You may not have heard of the Center to Protect Patient Rights, but the organization doled out millions to some of the country’s most active conservative groups in 2012, according to new tax documents provided to The Daily Caller.
Tax forms indicate that the Arizona-based group — one of the largest nonprofit conservative grant makers of its kind — spent almost $137 million on its activities in 2012. Most of that money went to grants to nearly 50 conservative organizations, many of which are dedicated to getting rid of President Barack Obama’s unpopular health-care law.
Among the groups that received the most money from the Center to Protect Patient Rights in 2012:
— American Future Fund – $49.2 million
— Americans for Responsible Leadership – $24.7 million
— Americans for Prosperity – $11.5 million
— American Commitment – $4.8 million
— Citizen Link – $4.2 million
— National Rifle Association for Legislative Action – $3.2 million
— 60 Plus Association – $2.6 million
— Americans for Limited Government – $1.6 million
— Citizens Awareness Project – $1 million
Other conservative groups that received grants: Americans for Tax Reform ($350,000); Americans United for Life Action ($65,000); Club for Growth ($450,000); Concerned Women for America ($173,573); Emergency Committee for Israel ($200,000); Hispanic Leadership Fund ($645,000); Susan B. Anthony List ($385,000); Heritage Action Fund ($8,000); Generation Opportunity ($29, 211) and the National Federation of Independent Business ($135,783).
The nonprofit is not required to disclose its donors, but tax documents from the organization Freedom Partners indicate it has given the Center to Protect Patient Rights at least $115 million. Freedom Partners has spent millions in opposition to Obamacare, and has ties to billionaire libertarian donors Charles and David Koch.
The Center to Protect Patient Rights was founded in 2009 and is led by Sean Noble, a former congressional chief of staff, who lives in Arizona.

* _Exercise 1_
Reproduce the passage of the article on the Center to Protect Patient Rights starting at "The nonprofit is" and ending at "and David Koch.".
* _Exercise 2_
Extend the article on the Center to Protect Patient Rights beyond its final sentence.
The records that follow are independent material and have no connection to the article on the Center to Protect Patient Rights.

* _Material provided_
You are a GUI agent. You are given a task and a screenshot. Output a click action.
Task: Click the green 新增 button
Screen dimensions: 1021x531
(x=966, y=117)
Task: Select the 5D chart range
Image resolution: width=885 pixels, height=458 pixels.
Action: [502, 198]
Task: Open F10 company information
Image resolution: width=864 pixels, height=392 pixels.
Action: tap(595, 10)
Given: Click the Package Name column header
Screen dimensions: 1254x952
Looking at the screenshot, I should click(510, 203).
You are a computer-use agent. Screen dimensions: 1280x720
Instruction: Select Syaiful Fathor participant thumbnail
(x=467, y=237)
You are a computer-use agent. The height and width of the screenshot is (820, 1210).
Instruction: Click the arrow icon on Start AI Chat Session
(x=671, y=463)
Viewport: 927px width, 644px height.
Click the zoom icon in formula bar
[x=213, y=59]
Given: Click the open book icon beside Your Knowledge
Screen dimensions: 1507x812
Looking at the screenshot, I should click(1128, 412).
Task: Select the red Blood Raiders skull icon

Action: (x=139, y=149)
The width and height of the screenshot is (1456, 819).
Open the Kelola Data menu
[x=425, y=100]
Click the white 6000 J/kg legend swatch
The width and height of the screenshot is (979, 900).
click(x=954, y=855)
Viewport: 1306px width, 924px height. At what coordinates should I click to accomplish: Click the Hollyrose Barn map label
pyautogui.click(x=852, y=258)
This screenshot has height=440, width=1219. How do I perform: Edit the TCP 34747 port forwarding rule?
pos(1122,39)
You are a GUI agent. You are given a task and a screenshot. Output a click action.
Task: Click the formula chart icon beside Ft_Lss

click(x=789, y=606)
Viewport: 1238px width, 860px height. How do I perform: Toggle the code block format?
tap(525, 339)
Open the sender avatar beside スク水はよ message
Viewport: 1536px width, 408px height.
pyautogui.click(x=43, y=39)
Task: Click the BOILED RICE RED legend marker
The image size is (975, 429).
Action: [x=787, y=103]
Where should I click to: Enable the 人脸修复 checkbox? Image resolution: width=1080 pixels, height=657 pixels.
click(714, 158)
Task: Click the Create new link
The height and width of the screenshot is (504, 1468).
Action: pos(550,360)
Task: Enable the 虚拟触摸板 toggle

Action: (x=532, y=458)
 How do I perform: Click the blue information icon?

* _Expected answer 1_
The nonprofit is not required to disclose its donors, but tax documents from the organization Freedom Partners indicate it has given the Center to Protect Patient Rights at least $115 million. Freedom Partners has spent millions in opposition to Obamacare, and has ties to billionaire libertarian donors Charles and David Koch.

* _Expected answer 2_
The grant-making group ran into some legal issues over its role in the state referendum battles in California in 2012.
Last month, the Center to Protect Patient Rights and Americans for Responsible Leadership — which got about $25 million from the group in 2012 — were fined about $1 million by the Golden State’s attorney general after being accused of not sufficiently disclosing what groups originally donated the money used in the effort, The New York Times reported.
Funds that started with the Center to Protect Patient Rights ended up being funneled to the Small Business Action Committee and the California Future Fund for Free Markets.
A lawyer for the Center to Protect Patient Rights told the newspaper that the group “acted in ‘good faith’ and that there was absolutely no intent to violate campaign reporting rules.”
According to the Form 990, the Center to Protect Patient Rights describes its mission as “Building a coalition of like-minded organizations and individuals, and educating the public on issues related to limited government, free enterprise, and health care with an emphasis on patient rights.”
It also engages in “issue advocacy and activities to influence legislation related to limited government, free enterprise, and health care.”